Zafar Anjum | June 3, 2014
Interview with Suresh Bhatt, Head of Telecoms in South East Asia, Tech Mahindra

"Tech Mahindra has been formally in the integration business," says Bhatt on the evolution of the PAAS model. "Over the last five six years we have evolved from that into a game-plan where we touch all the CXO touch points including the CMO, the CIO, the CFO, the CTO. We have end-to-end offerings for them. Cutting across all of these we have invested in Platform-as-a-service. We have developed about seven platforms today. All of them have at least one deployment in some part of the globe. The platforms are built with a specific purpose. They would take away certain amount of investment that the customer would have to do otherwise to have the flexibility in their services to meet the challenges and needs of any offerings that they would launch. For example, current structures are built for either voice or data and they can't deal with the OTT services."

"Our platforms are broken down into several component so that it is easier to install and run them," he continues. "In the region itself, we have done one social media implementation which has just gone live in Philippines and that's turning out to be a great story."

Tech Mahindra's Social Media platform provides tools for social listening, tracking of customers, crisis management and pre-emption, campaigning and product development and analytics.

One of the components of PAAS is Lead to cash cycle under which enquiries for telco services or hardware such as handphones (leads) can be converted into cash (paying subscriptions) through a set of services provided by the IT services provider and partner. "This is a platform that Tech M has perfected over several years," says Bhatt. "It involves setting up of IT enabling services for telcos in a quick time frame and with great efficiency, converting leads into cash."

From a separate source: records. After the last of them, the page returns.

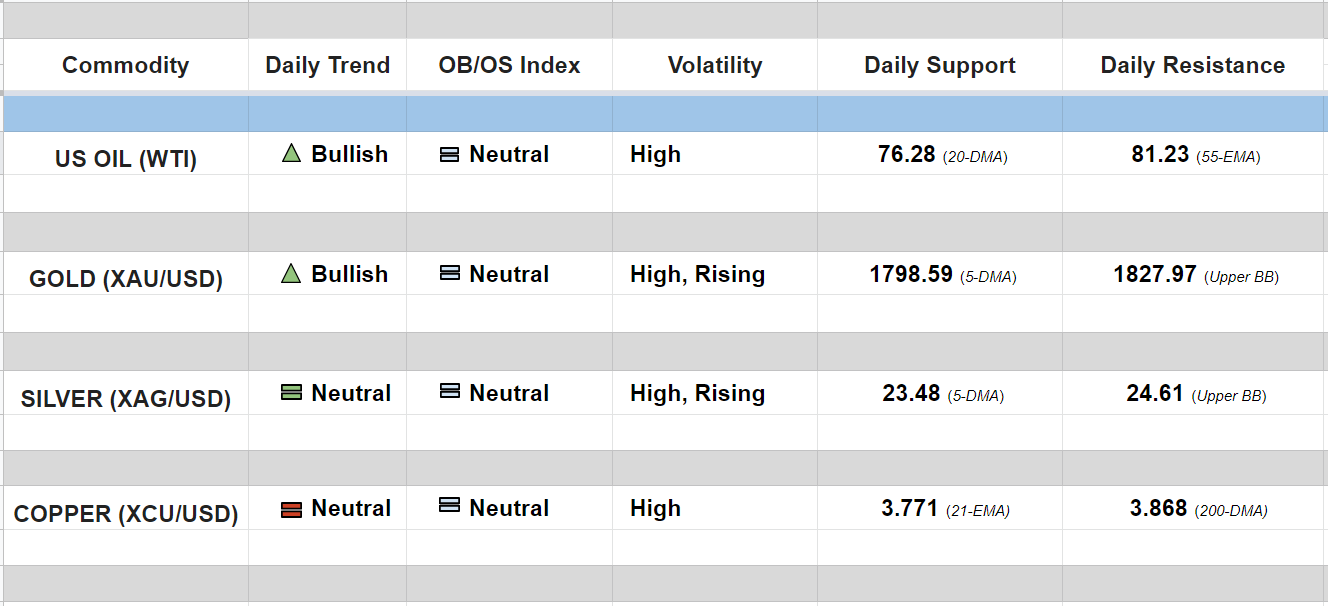Viewport: 1328px width, 606px height.
Task: Select the Volatility header cell
Action: point(714,66)
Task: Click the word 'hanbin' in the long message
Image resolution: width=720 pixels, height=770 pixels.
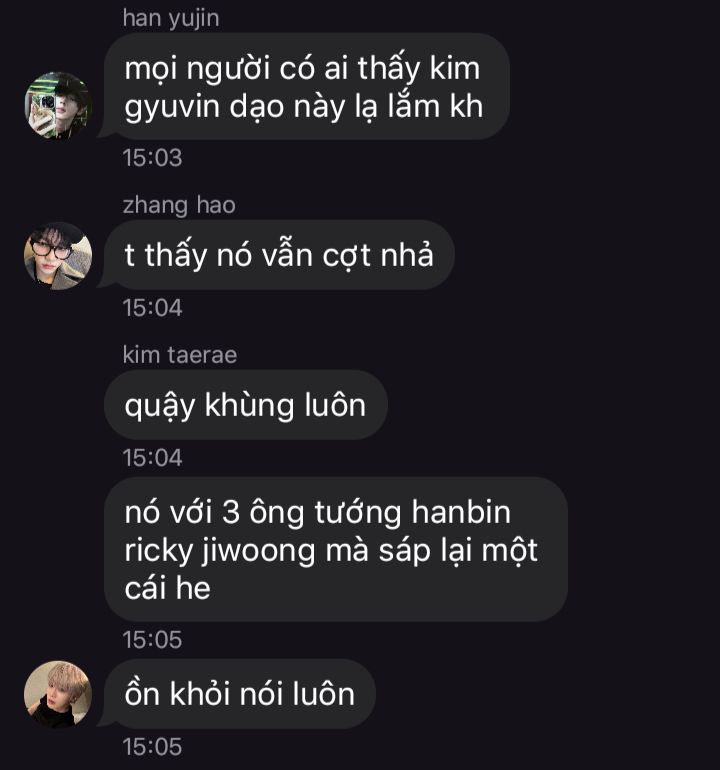Action: point(461,512)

On Machine-to-Machine (M2M) connectivity, Bhatt sees a lot of potential for revenue generation for telcos. While M2M has been adopted in developed economies (armament tracking, tracking of old age people, and of course, tracking of logistics and fleet management, smart metering) there are vast opportunities tap in markets such as Indonesia and Philippines. For example, chips/SIM cards could be embedded into taxis and utility meters which can then beam back usage rates, data and geo-location information to the head offices. But he knows that these are still early days.